Esta vez se habían parado en lo alto de la cuesta. Dude iba a dejar que el coche bajara hacia el otro lado por su propio impulso, cuando Jeeter vio la estación de servicio, y dijo a Dude que esperase un momento.

—Voy a traer agua para echarla al motor —dijo.

Cruzó la carretera y entró en la estación de servicio, volviendo a los pocos minutos con un cubo de agua en la mano. El encargado de la estación lo acompañaba.

Mientras Jeeter desenroscaba el tapón del radiador, el hombre levantó el capot para medir el aceite.

—Lo que les pasa, hermano —dijo—, es que no tienen una gota de aceite en su coche, y sus cojinetes se han quemado. ¿Desde dónde vienen?

Jeeter le contó que vivían cerca de Fuller, en el antiguo camino del tabaco.

—Ya han arruinado su coche, y es una pena. Me da rabia ver gente que no sabe más que estropear automóviles.

—¿Qué tiene ahora? —preguntó Bessie.

—Su coche nuevo está arruinado, hermana, y para que pueda caminar habrá que poner un galón y medio de aceite. ¿Quiere que se lo ponga?

—¿Cuánto cuesta?

—Un dólar y medio.

—No pensaba gastar dinero en eso…

—Como quiera, pero si no le ponen aceite no va a caminar, y me parece que nunca tuvo suficiente aceite.

—No tengo más que dos dólares y con eso pensaba comprar gasolina.

—Yo y Dude no tenemos nada —dijo Jeeter—, pero cuando venda esta carga de leña tendré un dólar y medio, tal vez.

—Póngale el aceite —dijo Bessie—. No quiero que se estropee mi coche nuevo.
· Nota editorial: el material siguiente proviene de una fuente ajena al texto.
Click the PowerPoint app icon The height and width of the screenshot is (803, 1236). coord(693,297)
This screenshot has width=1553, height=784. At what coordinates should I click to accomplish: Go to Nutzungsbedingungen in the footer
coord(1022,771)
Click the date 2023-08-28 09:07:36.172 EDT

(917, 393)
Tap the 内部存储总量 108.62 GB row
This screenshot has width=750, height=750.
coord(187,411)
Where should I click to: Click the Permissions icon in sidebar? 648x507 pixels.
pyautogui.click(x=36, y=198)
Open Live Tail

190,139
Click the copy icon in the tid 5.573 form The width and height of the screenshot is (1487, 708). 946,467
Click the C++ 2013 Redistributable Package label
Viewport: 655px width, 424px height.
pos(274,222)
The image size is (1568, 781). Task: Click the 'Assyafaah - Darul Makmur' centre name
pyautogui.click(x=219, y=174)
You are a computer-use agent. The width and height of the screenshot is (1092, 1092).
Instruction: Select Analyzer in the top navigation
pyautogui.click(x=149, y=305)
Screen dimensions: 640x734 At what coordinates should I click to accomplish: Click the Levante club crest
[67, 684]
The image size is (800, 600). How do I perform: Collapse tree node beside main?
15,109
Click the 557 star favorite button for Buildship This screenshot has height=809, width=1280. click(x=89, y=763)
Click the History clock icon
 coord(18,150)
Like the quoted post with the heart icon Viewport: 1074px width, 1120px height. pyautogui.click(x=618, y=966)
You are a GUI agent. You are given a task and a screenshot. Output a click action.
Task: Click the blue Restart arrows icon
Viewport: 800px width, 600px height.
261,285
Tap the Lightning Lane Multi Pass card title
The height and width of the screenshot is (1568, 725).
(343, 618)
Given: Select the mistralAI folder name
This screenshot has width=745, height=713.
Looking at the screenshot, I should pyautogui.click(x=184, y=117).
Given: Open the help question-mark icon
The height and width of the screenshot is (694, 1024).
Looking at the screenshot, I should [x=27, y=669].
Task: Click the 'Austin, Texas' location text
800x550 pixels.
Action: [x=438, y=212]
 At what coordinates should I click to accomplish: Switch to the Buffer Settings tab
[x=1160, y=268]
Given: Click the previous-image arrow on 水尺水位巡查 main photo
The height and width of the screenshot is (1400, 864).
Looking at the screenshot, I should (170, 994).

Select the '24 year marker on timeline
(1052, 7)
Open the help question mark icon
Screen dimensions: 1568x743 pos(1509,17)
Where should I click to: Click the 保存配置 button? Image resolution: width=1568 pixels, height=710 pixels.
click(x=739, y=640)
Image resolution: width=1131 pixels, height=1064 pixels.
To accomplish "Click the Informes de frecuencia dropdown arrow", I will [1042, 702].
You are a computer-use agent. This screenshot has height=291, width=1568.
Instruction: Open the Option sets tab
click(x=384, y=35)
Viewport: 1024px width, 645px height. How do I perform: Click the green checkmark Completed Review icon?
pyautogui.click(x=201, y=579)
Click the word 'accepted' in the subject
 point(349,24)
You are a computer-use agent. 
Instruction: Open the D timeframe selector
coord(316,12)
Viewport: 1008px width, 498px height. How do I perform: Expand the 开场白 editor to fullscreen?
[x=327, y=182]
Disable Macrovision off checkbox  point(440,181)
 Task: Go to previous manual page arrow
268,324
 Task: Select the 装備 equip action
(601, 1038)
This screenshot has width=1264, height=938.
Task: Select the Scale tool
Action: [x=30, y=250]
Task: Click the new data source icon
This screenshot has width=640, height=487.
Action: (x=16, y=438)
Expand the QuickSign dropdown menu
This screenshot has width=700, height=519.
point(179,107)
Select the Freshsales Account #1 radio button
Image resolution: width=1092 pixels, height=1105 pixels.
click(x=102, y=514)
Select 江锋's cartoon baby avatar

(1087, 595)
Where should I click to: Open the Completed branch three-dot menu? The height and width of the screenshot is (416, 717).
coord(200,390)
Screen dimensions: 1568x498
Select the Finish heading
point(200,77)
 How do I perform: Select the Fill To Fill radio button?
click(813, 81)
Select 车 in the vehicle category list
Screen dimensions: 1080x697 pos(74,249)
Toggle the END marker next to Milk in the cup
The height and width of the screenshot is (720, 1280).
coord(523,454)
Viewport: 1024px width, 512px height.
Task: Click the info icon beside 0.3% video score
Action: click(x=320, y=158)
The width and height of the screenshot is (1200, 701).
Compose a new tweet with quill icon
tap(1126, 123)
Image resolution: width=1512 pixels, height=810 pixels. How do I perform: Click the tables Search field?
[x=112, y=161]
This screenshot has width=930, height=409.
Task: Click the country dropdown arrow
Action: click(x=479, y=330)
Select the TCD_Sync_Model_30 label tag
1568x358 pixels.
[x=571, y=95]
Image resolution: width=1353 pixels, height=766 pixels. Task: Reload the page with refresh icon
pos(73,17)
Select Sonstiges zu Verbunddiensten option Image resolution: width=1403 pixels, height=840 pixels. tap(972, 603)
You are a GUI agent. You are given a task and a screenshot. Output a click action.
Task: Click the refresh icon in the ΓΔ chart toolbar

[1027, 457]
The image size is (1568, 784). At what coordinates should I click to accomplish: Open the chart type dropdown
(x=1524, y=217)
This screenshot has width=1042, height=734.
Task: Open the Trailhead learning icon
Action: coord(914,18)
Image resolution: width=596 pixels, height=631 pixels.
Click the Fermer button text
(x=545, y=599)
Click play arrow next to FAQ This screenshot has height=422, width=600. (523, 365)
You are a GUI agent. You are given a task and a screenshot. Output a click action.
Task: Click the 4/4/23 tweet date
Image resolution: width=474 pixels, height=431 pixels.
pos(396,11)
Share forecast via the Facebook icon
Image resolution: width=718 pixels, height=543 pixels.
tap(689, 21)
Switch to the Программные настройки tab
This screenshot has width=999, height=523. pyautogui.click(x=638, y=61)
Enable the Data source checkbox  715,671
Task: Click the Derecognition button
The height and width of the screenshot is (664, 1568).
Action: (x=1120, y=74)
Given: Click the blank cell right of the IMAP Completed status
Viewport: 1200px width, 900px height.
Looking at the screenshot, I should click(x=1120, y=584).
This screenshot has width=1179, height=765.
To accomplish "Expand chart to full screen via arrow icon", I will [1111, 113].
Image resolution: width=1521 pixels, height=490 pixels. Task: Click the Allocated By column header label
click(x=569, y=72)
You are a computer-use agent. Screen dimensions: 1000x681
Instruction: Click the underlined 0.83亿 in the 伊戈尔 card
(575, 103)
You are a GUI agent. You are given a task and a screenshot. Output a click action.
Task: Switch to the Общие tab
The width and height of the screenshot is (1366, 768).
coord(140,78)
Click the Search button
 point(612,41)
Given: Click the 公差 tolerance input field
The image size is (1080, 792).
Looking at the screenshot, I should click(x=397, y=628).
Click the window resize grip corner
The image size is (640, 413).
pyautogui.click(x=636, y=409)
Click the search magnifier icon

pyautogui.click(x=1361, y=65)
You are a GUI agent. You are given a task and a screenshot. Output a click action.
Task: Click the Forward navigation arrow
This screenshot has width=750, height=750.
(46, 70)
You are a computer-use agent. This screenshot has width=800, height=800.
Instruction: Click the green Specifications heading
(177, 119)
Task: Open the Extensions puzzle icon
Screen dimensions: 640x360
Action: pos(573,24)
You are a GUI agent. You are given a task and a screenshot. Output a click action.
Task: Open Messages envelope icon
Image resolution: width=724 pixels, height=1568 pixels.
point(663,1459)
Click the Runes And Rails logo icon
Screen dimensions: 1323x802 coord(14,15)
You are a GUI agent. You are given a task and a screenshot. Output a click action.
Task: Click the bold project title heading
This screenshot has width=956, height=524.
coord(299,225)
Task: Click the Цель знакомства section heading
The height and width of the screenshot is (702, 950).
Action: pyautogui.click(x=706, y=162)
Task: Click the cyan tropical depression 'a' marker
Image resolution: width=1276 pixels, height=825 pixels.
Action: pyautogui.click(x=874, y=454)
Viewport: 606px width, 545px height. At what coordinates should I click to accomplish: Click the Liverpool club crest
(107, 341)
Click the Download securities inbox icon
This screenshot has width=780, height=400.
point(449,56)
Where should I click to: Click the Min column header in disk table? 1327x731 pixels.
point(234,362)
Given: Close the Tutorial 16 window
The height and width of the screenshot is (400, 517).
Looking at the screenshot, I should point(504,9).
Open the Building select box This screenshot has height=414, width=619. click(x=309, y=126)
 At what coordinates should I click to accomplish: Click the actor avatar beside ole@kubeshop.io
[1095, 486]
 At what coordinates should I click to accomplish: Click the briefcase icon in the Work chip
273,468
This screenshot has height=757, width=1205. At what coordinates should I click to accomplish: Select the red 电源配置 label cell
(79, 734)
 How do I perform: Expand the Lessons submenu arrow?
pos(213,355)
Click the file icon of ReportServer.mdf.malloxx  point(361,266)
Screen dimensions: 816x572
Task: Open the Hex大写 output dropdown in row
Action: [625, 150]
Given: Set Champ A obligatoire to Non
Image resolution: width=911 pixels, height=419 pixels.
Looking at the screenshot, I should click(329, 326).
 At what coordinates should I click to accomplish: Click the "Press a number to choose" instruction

Lo compré ayer en Fuller completamente nuevo.

—Ya está arruinado, hermana —dijo el hombre—, pero tiene que echarle aceite si quiere ir hasta Augusta y volver a Fuller.

Esperaron mientras le echaba el aceite, y luego Bessie le dio el dinero. Llevaba los billetes dentro de un pañuelo, y le hicieron falta varios minutos para soltar los nudos.

Dude arrancó, avanzando lentamente hasta la cresta y luego se dejaron ir cuesta abajo hasta Augusta. Cuando llegaron abajo, el coche andaba como nuevo otra vez, pero el motor metía más ruido que el del coche de Jeeter. Los cojinetes y bielas estaban tan flojos que sonaban como si estuvieran dando martillazos en cuanto iba a más de treinta kilómetros por hora.